▶ [What you are asked to do]:
Print, in exact form, the lines below from the one containing "Click the 2026-12-30 cell in table" through the one containing "Open the Indicators", and omit all others.

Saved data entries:
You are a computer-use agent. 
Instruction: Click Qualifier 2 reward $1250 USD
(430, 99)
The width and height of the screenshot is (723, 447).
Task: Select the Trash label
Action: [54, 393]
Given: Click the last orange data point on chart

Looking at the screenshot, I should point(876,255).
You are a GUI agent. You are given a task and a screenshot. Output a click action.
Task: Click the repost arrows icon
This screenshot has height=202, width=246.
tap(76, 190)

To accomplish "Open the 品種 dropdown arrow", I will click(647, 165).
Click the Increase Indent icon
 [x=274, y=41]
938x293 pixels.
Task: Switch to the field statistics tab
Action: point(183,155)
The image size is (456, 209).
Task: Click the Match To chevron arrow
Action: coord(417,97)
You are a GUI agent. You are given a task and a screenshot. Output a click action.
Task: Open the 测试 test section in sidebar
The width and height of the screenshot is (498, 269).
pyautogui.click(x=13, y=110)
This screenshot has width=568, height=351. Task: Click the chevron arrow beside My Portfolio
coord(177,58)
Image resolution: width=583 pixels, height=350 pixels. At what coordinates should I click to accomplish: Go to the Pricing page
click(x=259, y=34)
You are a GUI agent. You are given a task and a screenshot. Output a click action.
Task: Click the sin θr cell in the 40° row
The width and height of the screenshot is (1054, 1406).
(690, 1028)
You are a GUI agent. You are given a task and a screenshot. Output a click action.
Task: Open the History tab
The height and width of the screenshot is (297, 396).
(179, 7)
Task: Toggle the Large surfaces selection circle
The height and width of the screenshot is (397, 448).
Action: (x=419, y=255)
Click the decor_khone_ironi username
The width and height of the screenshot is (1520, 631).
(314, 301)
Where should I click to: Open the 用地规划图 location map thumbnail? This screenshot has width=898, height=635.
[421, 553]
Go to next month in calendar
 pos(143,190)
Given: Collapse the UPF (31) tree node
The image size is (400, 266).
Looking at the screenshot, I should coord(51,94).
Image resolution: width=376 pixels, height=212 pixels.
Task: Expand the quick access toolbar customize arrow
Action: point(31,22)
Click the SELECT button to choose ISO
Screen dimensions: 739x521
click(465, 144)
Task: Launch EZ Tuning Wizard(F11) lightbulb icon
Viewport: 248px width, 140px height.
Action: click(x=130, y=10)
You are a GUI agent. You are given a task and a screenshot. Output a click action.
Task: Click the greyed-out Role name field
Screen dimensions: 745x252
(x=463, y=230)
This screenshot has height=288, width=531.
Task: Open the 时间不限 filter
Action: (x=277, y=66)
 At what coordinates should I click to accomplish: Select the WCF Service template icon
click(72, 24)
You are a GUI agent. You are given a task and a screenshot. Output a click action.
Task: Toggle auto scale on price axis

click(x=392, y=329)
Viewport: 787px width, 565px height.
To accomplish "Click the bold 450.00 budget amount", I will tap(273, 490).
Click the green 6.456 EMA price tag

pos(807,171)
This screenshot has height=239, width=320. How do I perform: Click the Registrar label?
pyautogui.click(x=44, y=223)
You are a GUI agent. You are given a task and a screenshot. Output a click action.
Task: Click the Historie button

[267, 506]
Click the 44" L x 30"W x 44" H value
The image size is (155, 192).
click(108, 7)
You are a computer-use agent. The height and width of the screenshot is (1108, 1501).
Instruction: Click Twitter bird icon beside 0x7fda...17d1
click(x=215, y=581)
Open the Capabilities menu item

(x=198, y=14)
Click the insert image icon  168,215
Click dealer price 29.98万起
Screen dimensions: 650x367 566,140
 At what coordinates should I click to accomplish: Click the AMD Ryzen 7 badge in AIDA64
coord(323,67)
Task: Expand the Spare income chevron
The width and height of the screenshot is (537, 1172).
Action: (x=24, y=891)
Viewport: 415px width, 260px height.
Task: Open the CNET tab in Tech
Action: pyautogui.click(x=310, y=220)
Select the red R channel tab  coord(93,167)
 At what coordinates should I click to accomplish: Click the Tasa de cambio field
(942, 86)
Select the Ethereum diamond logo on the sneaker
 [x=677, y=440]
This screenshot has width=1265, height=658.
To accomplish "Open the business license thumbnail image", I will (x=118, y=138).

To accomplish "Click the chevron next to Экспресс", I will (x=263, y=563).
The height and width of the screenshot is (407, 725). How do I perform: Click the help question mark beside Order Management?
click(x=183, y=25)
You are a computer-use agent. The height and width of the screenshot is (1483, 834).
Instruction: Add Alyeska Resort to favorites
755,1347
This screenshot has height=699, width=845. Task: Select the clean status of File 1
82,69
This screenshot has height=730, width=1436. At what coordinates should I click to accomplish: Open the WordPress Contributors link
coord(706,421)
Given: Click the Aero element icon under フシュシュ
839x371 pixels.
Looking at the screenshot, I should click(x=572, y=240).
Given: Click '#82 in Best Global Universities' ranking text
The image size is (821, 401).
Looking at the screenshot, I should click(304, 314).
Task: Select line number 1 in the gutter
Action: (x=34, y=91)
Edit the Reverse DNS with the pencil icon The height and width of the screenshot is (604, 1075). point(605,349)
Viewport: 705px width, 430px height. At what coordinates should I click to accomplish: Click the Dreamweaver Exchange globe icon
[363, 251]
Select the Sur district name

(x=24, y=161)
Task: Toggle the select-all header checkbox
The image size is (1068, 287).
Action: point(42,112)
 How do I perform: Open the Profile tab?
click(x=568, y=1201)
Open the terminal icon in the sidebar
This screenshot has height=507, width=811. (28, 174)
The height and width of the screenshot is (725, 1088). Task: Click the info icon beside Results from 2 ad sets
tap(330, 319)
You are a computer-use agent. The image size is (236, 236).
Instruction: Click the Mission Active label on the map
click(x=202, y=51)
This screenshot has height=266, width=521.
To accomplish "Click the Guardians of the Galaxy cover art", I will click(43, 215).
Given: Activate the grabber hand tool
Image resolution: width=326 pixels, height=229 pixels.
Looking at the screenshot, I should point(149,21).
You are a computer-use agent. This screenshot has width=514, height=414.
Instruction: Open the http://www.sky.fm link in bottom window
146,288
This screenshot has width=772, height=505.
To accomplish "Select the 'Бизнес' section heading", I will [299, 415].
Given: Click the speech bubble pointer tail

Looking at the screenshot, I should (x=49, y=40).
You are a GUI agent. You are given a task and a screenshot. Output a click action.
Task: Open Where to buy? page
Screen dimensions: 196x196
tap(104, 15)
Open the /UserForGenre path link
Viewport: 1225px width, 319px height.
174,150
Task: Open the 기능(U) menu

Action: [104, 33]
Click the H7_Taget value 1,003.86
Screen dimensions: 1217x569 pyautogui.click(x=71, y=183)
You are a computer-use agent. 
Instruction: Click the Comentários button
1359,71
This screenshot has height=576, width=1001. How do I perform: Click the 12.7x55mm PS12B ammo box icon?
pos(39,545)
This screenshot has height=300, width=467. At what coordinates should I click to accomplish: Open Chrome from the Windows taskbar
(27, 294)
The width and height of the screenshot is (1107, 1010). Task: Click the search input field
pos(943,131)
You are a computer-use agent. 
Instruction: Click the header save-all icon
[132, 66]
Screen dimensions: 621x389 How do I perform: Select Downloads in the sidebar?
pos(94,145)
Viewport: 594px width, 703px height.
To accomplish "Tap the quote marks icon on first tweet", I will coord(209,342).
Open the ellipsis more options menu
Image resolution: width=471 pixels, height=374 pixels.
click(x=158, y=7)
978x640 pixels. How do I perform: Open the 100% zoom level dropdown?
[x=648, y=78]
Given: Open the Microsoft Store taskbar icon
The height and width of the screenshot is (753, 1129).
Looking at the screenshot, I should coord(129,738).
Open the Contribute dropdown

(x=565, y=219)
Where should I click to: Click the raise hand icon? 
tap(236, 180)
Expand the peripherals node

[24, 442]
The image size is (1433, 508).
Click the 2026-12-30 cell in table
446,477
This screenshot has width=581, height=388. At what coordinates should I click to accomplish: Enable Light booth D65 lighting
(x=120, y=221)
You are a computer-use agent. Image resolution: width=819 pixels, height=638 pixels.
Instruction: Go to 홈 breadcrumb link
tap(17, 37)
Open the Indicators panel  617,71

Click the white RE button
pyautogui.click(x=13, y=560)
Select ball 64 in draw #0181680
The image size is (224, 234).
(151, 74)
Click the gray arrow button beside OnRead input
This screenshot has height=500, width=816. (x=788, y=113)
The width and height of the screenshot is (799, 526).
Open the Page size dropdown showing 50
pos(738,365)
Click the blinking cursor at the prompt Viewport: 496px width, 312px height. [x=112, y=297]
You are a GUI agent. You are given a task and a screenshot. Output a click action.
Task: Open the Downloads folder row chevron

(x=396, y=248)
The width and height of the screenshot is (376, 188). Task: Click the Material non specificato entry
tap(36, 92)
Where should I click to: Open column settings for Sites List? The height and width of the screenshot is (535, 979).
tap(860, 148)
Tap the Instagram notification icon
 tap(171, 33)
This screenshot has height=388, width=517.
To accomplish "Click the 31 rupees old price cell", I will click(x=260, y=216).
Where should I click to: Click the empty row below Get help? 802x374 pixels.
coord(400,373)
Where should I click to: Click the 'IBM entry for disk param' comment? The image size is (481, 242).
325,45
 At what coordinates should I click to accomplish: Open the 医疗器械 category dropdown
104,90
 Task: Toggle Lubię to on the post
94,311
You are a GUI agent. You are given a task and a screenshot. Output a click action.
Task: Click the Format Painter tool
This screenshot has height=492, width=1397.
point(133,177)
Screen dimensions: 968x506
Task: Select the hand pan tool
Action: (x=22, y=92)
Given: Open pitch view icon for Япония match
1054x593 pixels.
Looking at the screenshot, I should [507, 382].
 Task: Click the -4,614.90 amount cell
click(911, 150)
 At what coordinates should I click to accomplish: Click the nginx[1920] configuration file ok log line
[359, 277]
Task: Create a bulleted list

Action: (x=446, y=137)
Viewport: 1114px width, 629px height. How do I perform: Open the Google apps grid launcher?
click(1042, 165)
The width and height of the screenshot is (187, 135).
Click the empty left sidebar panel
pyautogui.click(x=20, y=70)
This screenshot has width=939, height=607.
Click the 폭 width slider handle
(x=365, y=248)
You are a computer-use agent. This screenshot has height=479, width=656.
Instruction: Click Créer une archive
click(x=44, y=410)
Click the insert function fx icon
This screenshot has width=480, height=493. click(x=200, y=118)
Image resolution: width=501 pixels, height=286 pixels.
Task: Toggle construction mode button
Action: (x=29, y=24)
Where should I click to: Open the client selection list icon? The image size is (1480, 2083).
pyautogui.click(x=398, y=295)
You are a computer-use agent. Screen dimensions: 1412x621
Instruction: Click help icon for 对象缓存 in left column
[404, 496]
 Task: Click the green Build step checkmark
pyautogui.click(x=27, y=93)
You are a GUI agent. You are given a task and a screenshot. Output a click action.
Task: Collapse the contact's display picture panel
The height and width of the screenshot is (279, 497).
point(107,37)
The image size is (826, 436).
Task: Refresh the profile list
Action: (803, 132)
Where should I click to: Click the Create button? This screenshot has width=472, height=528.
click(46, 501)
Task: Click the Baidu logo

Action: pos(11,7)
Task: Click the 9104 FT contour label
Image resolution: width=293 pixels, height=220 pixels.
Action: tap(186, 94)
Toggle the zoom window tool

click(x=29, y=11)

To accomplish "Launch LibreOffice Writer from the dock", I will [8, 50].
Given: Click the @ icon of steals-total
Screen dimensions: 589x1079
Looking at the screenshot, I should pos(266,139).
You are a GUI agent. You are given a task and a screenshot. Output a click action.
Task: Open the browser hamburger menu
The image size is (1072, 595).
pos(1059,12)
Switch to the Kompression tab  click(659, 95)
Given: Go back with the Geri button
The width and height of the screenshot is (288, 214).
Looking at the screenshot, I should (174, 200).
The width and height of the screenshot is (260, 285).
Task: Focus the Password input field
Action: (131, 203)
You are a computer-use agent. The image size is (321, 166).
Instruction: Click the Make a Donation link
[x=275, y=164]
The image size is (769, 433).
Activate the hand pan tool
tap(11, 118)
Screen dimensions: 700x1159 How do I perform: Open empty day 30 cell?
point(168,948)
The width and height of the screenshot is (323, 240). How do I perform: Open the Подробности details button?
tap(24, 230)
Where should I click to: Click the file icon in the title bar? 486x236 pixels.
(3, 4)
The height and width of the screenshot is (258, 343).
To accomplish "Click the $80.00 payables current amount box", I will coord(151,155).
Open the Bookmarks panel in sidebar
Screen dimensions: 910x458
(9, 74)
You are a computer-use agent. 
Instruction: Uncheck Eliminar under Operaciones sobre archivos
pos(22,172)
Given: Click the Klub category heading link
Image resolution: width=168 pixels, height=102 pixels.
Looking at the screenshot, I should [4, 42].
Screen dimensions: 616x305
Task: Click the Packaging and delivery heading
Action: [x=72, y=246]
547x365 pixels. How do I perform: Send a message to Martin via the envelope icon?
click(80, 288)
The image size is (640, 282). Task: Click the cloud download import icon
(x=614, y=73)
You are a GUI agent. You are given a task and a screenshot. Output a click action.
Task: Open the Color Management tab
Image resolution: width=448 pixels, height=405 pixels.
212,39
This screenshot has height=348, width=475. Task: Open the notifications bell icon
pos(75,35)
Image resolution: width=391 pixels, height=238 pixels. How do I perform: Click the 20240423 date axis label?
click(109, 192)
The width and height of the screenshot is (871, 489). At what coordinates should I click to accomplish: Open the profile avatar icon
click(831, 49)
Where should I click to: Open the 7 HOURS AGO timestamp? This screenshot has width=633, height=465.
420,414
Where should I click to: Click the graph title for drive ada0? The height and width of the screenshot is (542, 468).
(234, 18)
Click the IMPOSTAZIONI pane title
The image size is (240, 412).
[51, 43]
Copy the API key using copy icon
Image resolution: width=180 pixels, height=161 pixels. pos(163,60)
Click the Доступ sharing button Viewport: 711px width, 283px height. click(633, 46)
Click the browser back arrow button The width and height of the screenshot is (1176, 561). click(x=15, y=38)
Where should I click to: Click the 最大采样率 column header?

▶ [Expected answer]:
Click the 2026-12-30 cell in table
446,477
This screenshot has width=581, height=388. At what coordinates should I click to accomplish: Enable Light booth D65 lighting
(x=120, y=221)
You are a computer-use agent. Image resolution: width=819 pixels, height=638 pixels.
Instruction: Go to 홈 breadcrumb link
tap(17, 37)
Open the Indicators panel  617,71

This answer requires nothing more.